RECORDS FOR THE EXERCISE
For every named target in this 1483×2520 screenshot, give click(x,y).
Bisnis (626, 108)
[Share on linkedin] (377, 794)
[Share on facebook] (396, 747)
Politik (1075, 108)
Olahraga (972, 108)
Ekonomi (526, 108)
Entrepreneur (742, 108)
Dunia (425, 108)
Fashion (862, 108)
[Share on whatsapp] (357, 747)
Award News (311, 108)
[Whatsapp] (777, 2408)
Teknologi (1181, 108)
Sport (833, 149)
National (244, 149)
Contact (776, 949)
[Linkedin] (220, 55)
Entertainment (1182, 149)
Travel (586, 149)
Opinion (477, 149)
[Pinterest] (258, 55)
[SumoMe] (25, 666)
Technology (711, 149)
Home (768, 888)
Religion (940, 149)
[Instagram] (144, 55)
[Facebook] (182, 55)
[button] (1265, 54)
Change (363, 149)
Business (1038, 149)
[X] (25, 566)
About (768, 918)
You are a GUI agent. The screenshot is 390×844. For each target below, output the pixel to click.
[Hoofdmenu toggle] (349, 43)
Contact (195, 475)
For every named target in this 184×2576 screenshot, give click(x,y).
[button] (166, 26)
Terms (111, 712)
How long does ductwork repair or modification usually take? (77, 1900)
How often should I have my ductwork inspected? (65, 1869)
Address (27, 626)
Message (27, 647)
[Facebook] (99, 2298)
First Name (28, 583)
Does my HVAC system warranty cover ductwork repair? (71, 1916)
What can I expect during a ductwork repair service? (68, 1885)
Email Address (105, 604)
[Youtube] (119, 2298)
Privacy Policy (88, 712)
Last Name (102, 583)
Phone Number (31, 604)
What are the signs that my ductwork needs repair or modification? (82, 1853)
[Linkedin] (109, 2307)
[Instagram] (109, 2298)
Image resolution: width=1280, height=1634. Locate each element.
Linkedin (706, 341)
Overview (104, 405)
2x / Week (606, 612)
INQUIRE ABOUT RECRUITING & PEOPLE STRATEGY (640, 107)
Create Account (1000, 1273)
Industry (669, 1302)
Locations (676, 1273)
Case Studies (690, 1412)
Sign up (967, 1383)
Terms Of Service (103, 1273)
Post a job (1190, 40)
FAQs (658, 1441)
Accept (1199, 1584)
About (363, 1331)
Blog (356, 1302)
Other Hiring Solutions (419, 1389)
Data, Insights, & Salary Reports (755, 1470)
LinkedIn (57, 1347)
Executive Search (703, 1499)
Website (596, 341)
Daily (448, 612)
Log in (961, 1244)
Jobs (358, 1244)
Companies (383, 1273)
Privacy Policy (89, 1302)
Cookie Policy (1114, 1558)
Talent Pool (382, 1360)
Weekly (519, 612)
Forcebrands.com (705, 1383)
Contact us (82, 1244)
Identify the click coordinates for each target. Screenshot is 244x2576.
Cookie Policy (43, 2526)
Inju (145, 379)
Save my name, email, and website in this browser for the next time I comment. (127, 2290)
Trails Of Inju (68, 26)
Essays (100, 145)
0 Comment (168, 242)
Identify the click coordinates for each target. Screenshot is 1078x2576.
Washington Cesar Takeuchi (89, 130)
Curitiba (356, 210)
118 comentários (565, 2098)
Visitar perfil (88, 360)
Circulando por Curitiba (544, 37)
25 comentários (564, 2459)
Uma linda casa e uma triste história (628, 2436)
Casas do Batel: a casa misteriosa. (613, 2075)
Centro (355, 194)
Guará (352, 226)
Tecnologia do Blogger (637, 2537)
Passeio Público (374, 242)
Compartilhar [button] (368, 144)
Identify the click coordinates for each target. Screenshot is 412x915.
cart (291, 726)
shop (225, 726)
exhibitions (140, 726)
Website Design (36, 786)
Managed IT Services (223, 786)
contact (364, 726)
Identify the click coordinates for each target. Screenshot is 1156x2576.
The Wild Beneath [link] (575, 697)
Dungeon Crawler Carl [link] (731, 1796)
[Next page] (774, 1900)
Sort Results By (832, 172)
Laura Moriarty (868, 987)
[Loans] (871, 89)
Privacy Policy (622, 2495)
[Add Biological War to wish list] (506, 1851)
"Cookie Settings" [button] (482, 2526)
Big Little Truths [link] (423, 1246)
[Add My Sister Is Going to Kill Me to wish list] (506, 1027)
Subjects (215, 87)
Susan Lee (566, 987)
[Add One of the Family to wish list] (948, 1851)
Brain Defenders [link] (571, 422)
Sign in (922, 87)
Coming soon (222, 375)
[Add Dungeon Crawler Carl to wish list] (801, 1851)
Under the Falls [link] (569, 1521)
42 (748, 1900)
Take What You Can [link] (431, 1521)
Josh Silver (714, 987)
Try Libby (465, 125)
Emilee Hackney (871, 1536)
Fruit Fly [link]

WORK REQUIRED
Exact copies of every record are required, so retype them in full.

EXERCISE RESPONSE
For every named target in this 1483×2520 screenshot, give click(x,y).
Bisnis (626, 108)
[Share on linkedin] (377, 794)
[Share on facebook] (396, 747)
Politik (1075, 108)
Olahraga (972, 108)
Ekonomi (526, 108)
Entrepreneur (742, 108)
Dunia (425, 108)
Fashion (862, 108)
[Share on whatsapp] (357, 747)
Award News (311, 108)
[Whatsapp] (777, 2408)
Teknologi (1181, 108)
Sport (833, 149)
National (244, 149)
Contact (776, 949)
[Linkedin] (220, 55)
Entertainment (1182, 149)
Travel (586, 149)
Opinion (477, 149)
[Pinterest] (258, 55)
[SumoMe] (25, 666)
Technology (711, 149)
Home (768, 888)
Religion (940, 149)
[Instagram] (144, 55)
[Facebook] (182, 55)
[button] (1265, 54)
Change (363, 149)
Business (1038, 149)
[X] (25, 566)
About (768, 918)
You are a GUI agent. The screenshot is 390×844. For each target below, output the pixel to click.
[Hoofdmenu toggle] (349, 43)
Contact (195, 475)
For every named target in this 184×2576 screenshot, give click(x,y).
[button] (166, 26)
Terms (111, 712)
How long does ductwork repair or modification usually take? (77, 1900)
How often should I have my ductwork inspected? (65, 1869)
Address (27, 626)
Message (27, 647)
[Facebook] (99, 2298)
First Name (28, 583)
Does my HVAC system warranty cover ductwork repair? (71, 1916)
What can I expect during a ductwork repair service? (68, 1885)
Email Address (105, 604)
[Youtube] (119, 2298)
Privacy Policy (88, 712)
Last Name (102, 583)
Phone Number (31, 604)
What are the signs that my ductwork needs repair or modification? (82, 1853)
[Linkedin] (109, 2307)
[Instagram] (109, 2298)
Image resolution: width=1280, height=1634. Locate each element.
Linkedin (706, 341)
Overview (104, 405)
2x / Week (606, 612)
INQUIRE ABOUT RECRUITING & PEOPLE STRATEGY (640, 107)
Create Account (1000, 1273)
Industry (669, 1302)
Locations (676, 1273)
Case Studies (690, 1412)
Sign up (967, 1383)
Terms Of Service (103, 1273)
Post a job (1190, 40)
FAQs (658, 1441)
Accept (1199, 1584)
About (363, 1331)
Blog (356, 1302)
Other Hiring Solutions (419, 1389)
Data, Insights, & Salary Reports (755, 1470)
LinkedIn (57, 1347)
Executive Search (703, 1499)
Website (596, 341)
Daily (448, 612)
Log in (961, 1244)
Jobs (358, 1244)
Companies (383, 1273)
Privacy Policy (89, 1302)
Cookie Policy (1114, 1558)
Talent Pool (382, 1360)
Weekly (519, 612)
Forcebrands.com (705, 1383)
Contact us (82, 1244)
Identify the click coordinates for each target. Screenshot is 244x2576.
Cookie Policy (43, 2526)
Inju (145, 379)
Save my name, email, and website in this browser for the next time I comment. (127, 2290)
Trails Of Inju (68, 26)
Essays (100, 145)
0 Comment (168, 242)
Identify the click coordinates for each target. Screenshot is 1078x2576.
Washington Cesar Takeuchi (89, 130)
Curitiba (356, 210)
118 comentários (565, 2098)
Visitar perfil (88, 360)
Circulando por Curitiba (544, 37)
25 comentários (564, 2459)
Uma linda casa e uma triste história (628, 2436)
Casas do Batel: a casa misteriosa. (613, 2075)
Centro (355, 194)
Guará (352, 226)
Tecnologia do Blogger (637, 2537)
Passeio Público (374, 242)
Compartilhar [button] (368, 144)
Identify the click coordinates for each target. Screenshot is 412x915.
cart (291, 726)
shop (225, 726)
exhibitions (140, 726)
Website Design (36, 786)
Managed IT Services (223, 786)
contact (364, 726)
Identify the click coordinates for each target. Screenshot is 1156x2576.
The Wild Beneath [link] (575, 697)
Dungeon Crawler Carl [link] (731, 1796)
[Next page] (774, 1900)
Sort Results By (832, 172)
Laura Moriarty (868, 987)
[Loans] (871, 89)
Privacy Policy (622, 2495)
[Add Biological War to wish list] (506, 1851)
"Cookie Settings" [button] (482, 2526)
Big Little Truths [link] (423, 1246)
[Add My Sister Is Going to Kill Me to wish list] (506, 1027)
Subjects (215, 87)
Susan Lee (566, 987)
[Add One of the Family to wish list] (948, 1851)
Brain Defenders [link] (571, 422)
Sign in (922, 87)
Coming soon (222, 375)
[Add Dungeon Crawler Carl to wish list] (801, 1851)
Under the Falls [link] (569, 1521)
42 (748, 1900)
Take What You Can [link] (431, 1521)
Josh Silver (714, 987)
Try Libby (465, 125)
Emilee Hackney (871, 1536)
Fruit Fly [link]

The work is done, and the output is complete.